▶ Requirement
Would you reproduce exactly, and only, the lines starting at the one with "The width and height of the screenshot is (738, 577)." and ending at the last line of the data, with both included? Leave the pictures out.

▶ Provided information
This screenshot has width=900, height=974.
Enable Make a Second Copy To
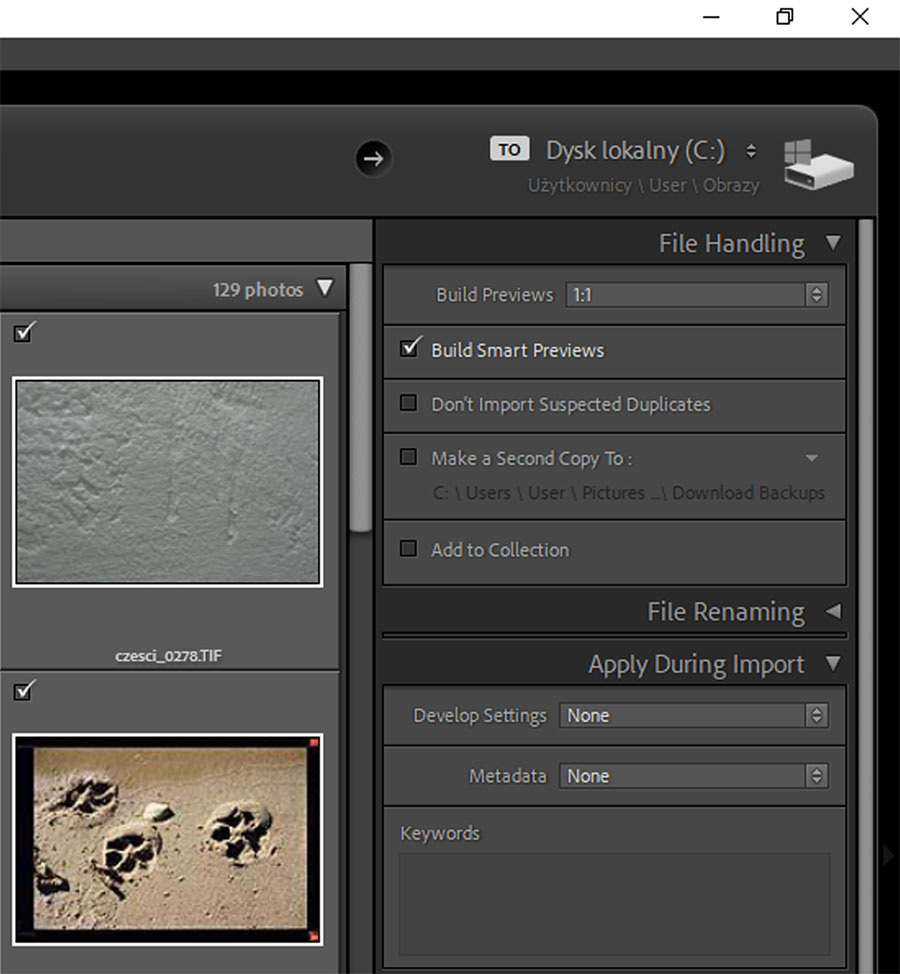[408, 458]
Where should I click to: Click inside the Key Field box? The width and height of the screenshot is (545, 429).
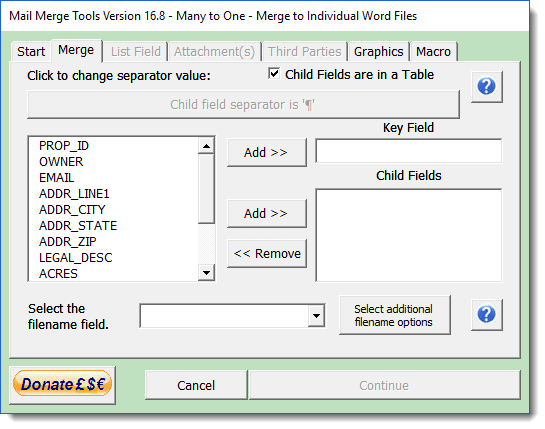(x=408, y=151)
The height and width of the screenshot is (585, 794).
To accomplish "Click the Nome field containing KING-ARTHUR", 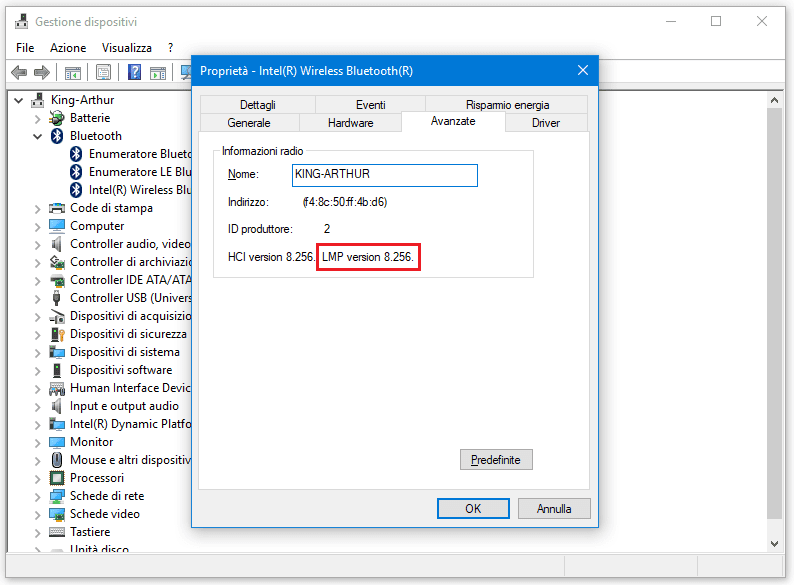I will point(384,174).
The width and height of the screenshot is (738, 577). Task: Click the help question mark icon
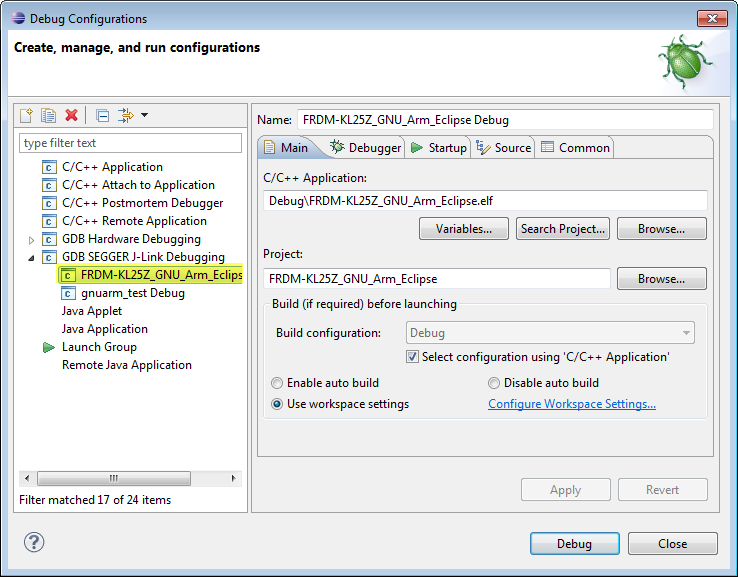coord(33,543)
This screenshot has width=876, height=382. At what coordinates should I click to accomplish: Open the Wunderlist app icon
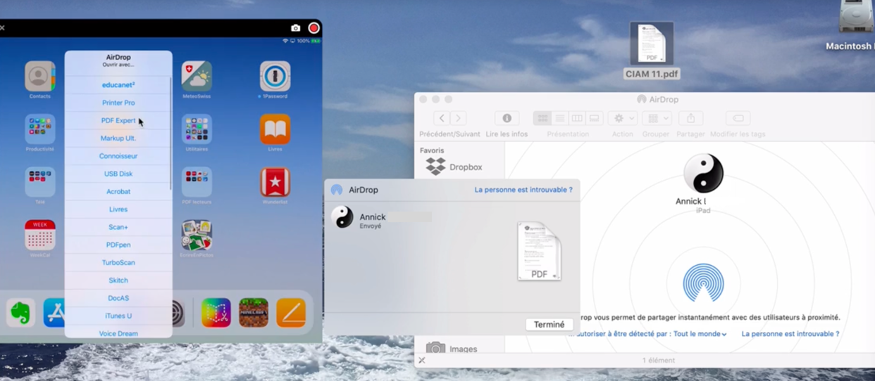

▶ Result for this task
The width and height of the screenshot is (738, 577). Task: Click the help question mark icon
coord(33,543)
This screenshot has width=876, height=382. At what coordinates should I click to accomplish: Open the Wunderlist app icon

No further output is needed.